Le présent concert public a été filmé dans la Galerie des Glaces du Château de Versailles le 11 février 2019. Atout non négligeable qui permet de temps à autre d’admirer les œuvres d’art qui ornent ce lieu magique et chargé d’histoire. Pour la circonstance, Raphaël Pichon et son équipe ont proposé un découpage en quatre parties dénommées intermèdes. L’approche n’est pas la même que pour le sacre royal de Louis XIV, qui était accompagné d’une dynamique mise en espace des plus éloquentes. Ici, nous écoutons, avec bonheur, un concert traditionnel dont le choix judicieux a fait l’objet de soins artistiques dont on saluera le goût et l’intelligence. Quatre intermèdes donc, portant des titres suggestifs : l’extravagance de l’amour, la fable d’Apollon, les larmes d’Orphée et le bal des amants. Au cœur de ces chapitres, des allusions mythologiques voisinent avec des contextes où l’amour est mis en évidence avec ses émois, ses ardeurs et ses passions. Une succession d’extraits d’œuvres, au cours desquels le chant ou les instruments seuls (par exemple chez Orologio ou Malvezzi) interviennent, divise le tout en 34 numéros. Ce projet, malgré sa durée de plus de cent minutes, tient sans cesse l’attention en éveil ou la relance sans effort en raison de la diversité et de la beauté de la sélection. Le spectateur a accès à des compositions d’une douzaine de créateurs comme Monteverdi, Peri ou Cavalieri, ou de moins connus. Le plaisir de la découverte est à la hauteur de l’agencement du programme. Les textes des airs chantés ne sont pas reproduits dans le livret mais ils sont proposés par le biais d’un sous-titrage en trois langues. Le titre du DVD, « Stravaganza d’amore », n’est pas dans la liste des airs répertoriés, mais il émane du Lamento della Ninfa de Monteverdi et est situé en fin du premier intermède.

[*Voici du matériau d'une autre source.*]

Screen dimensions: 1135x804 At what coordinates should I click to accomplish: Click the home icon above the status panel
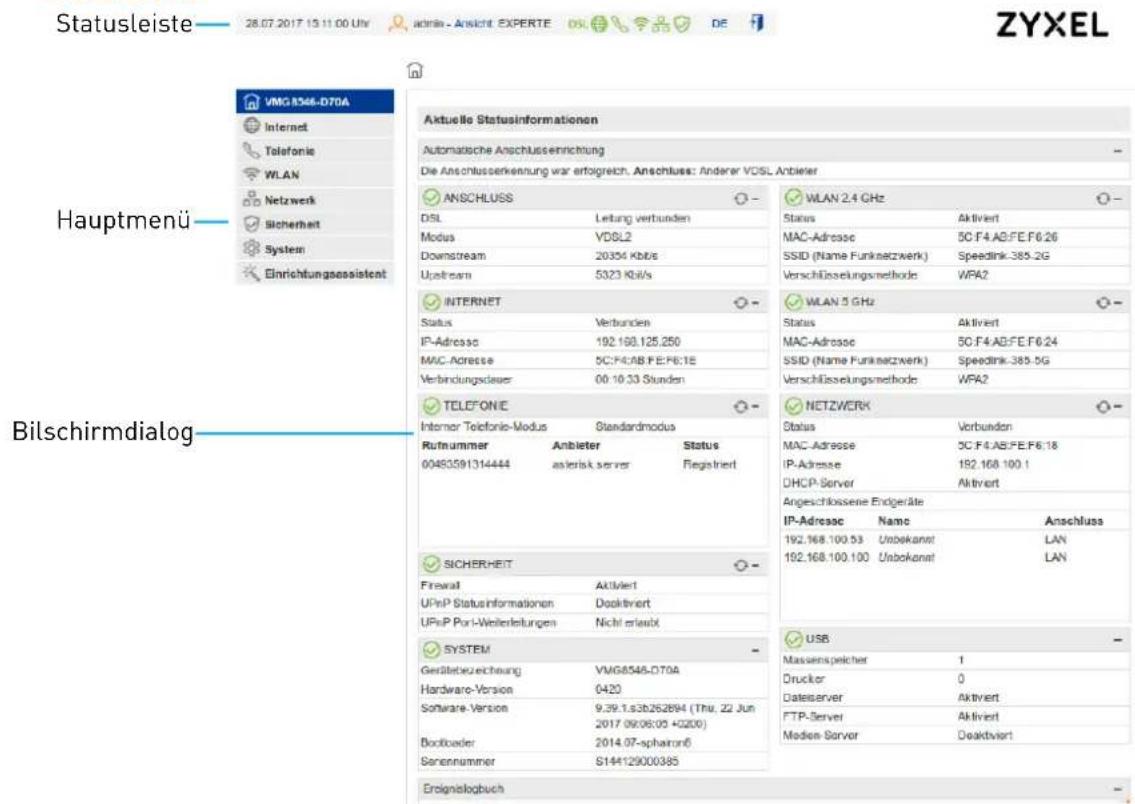415,70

La réalisation vocale est impeccable, le plateau l’est tout autant. Les sept solistes requis sont tous idéalement investis, et l’on ne peut qu’englober dans les mêmes éloges les sopranos Lea Desandre (adorablement exquise en solo dans le troisième intermède) et Eva Zaïcik (qui fut deuxième lauréate du Concours Reine Elisabeth en 2018), l’alto Lucile Richardot, les ténors Davy Cornillot, Emilano Gonzalez Toro et Zachary Wilder, ainsi que la basse Nicolas Brooymans. Constitué d’une trentaine de membres, le Choeur Pygmalion fait l’étalage de sa cohésion, de sa fine musicalité et de son enthousiasme. Les parties polyphoniques sont ciselées avec ferveur. On retrouve les mêmes qualités dans l’Orchestre Pygmalion, ainsi que dans la direction de Raphaël Pichon, qui, d’un bout à l’autre de cette soirée qui passe trop vite, ne cesse d’animer et de relancer, avec une joie que l’on ne peut que partager, mais aussi avec précision, rigueur et doigté. On saluera l’initiative bienvenue de l’éditeur de proposer un portrait détaillé de chaque soliste vocal dans le livret.